InfoSphere DataStage tasks

You use InfoSphere® DataStage® to develop jobs, which process and transform your data. You can administer, manage, deploy, and reuse these jobs to integrate data across many systems throughout your organization.

Your organization can use InfoSphere DataStage to complete the following tasks:

Process and transform large volumes of data
By handling the collection, integration, and transformation of large volumes of data, your organization can linearly scale the speed of data throughput. A scalable platform that includes parallel processing and incorporates flexible, reusable functions enables users to design logic once, and then run and scale that logic anywhere.

By using parallel processing capabilities of multiprocessor hardware platforms, you can scale transformation jobs to address any demands, large or small. During development, the deployment configuration automatically adds the degree of parallelism that you specify. By making a simple change to the configuration file, you can change your application from 2-way processing to 32-way processing to 128-way processing.

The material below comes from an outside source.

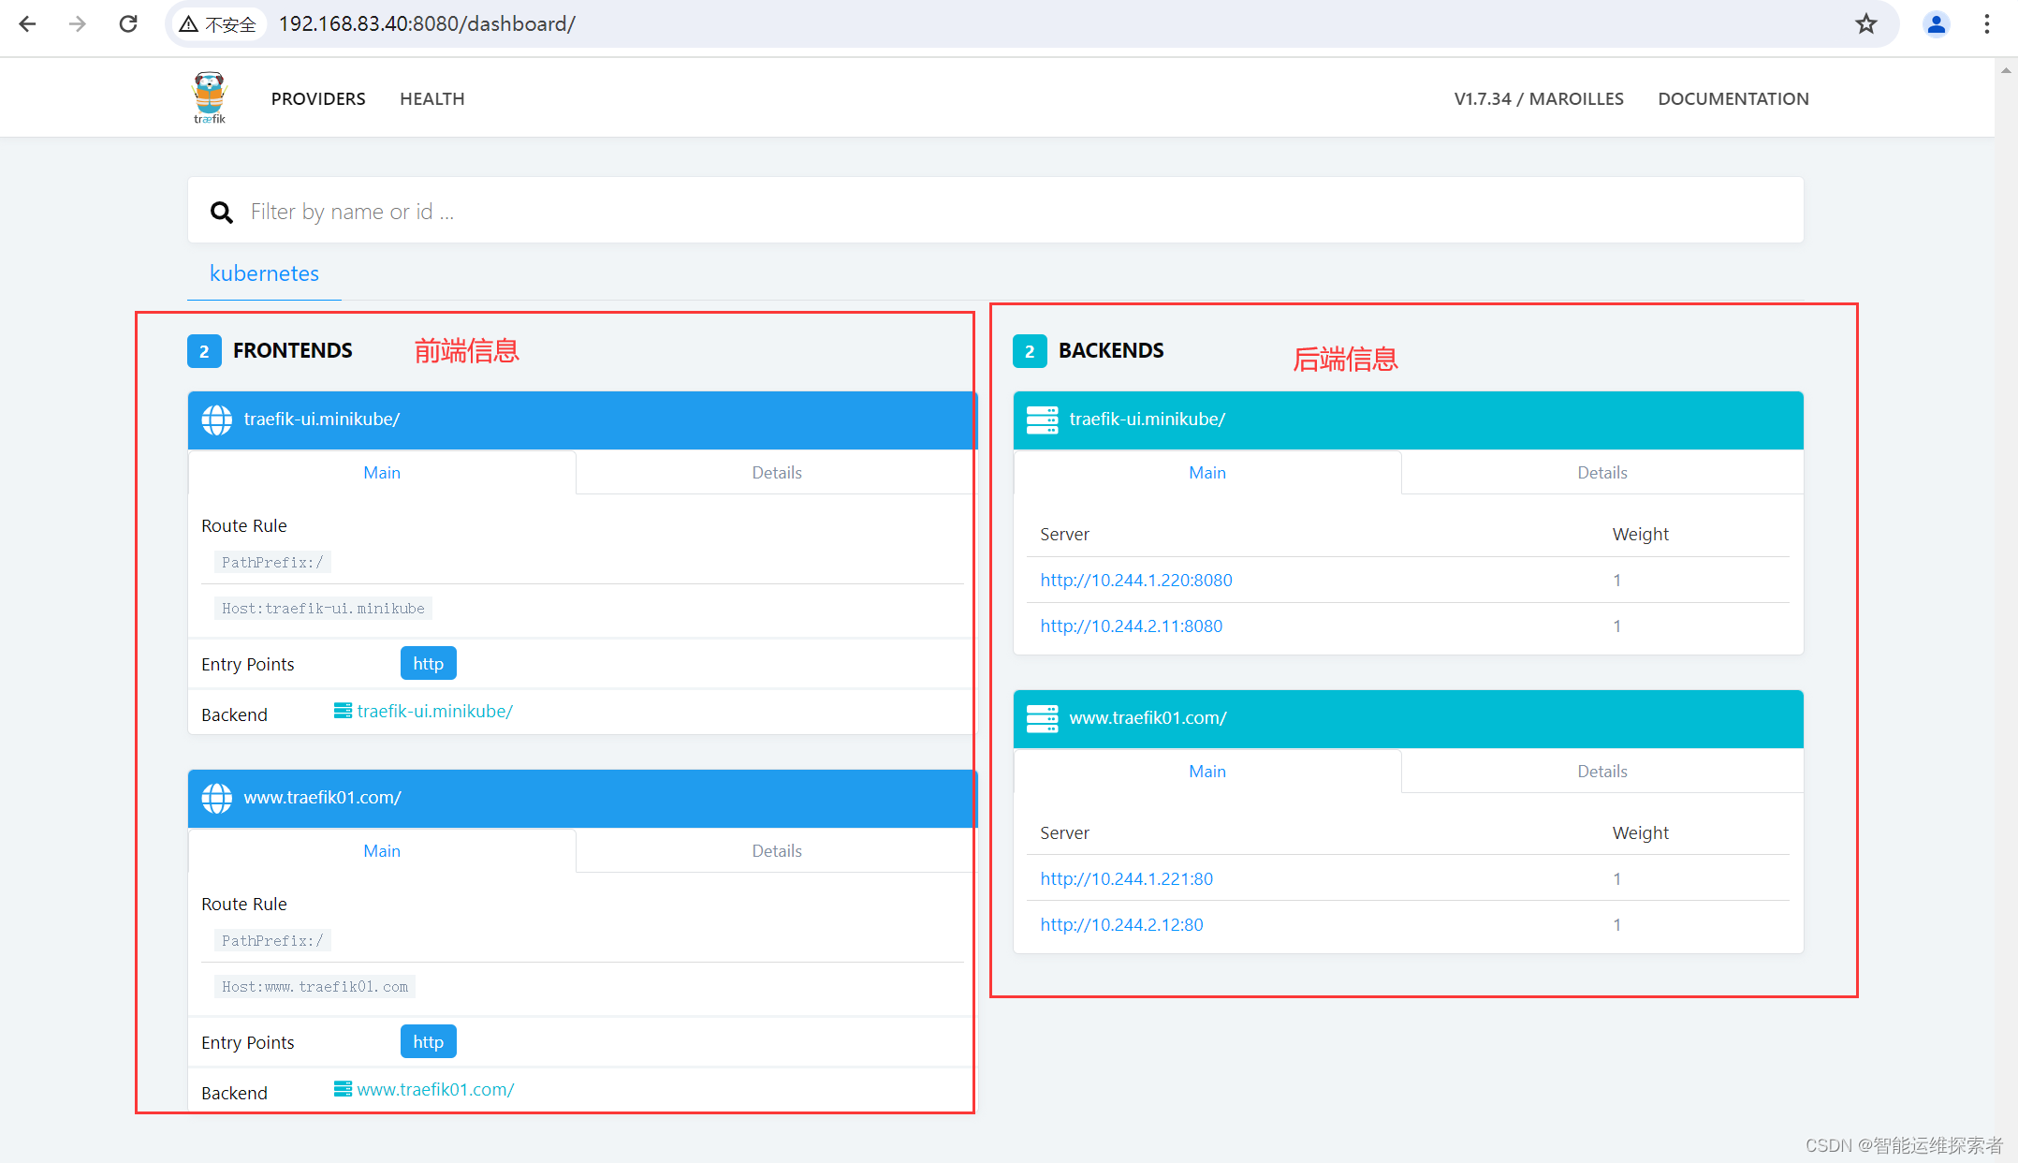Switch to Details tab of traefik-ui.minikube frontend
Screen dimensions: 2018x1163
[776, 473]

Design reusable transformation jobs
Reusable transformation functions enable data integration specialists to maximize speed, flexibility, and effectiveness in their designs.

Data integration specialists use the rich user interface for all design work, including workflow, data integration, and data quality. Prebuilt transformation functions can dragged to a design, making it easy to determine the flow of information and the transformations that occur. Any portion of the design can be shared and reused across the data integration landscape, maximizing reuse and productivity.

Extend connectivity to various objects
By using common connectors, any data source that is supported by InfoSphere Information Server can be used as input to or output from InfoSphere DataStage, enabling your organization to integrate data effectively across the enterprise.

A nearly unlimited number of heterogeneous data sources and targets are supported, including text files, complex data structures in XML, enterprise resource planning (ERP) systems such as SAP and PeopleSoft, nearly any database, web services, and business intelligence (BI) tools like SAS.

Manage operations and resources
By operating in real time, your organization can capture messages or extract data at any moment on the same platform that integrates bulk data and uses transformation rules. This integration ensures that data can be used to respond to your data integration needs on demand.

Real-time data integration support captures messages from Message Oriented Middleware (MOM) queues using JMS or WebSphere® MQ adapters to combine data into operational and historical analysis perspectives. By using InfoSphere DataStage with InfoSphere Information Services Director, data integration jobs can be deployed with Java™ Message Services, web services, or other services. This service-oriented architecture (SOA) enables numerous developers to share complex data integration processes without having to understand the steps contained in the services.

You can use the InfoSphere DataStage Operations Console to access information about your jobs, job activity, and system resources for each of your InfoSphere Information Server engines. The Operations Console is useful for troubleshooting failed job runs, improving job run performance, and actively monitoring your engines.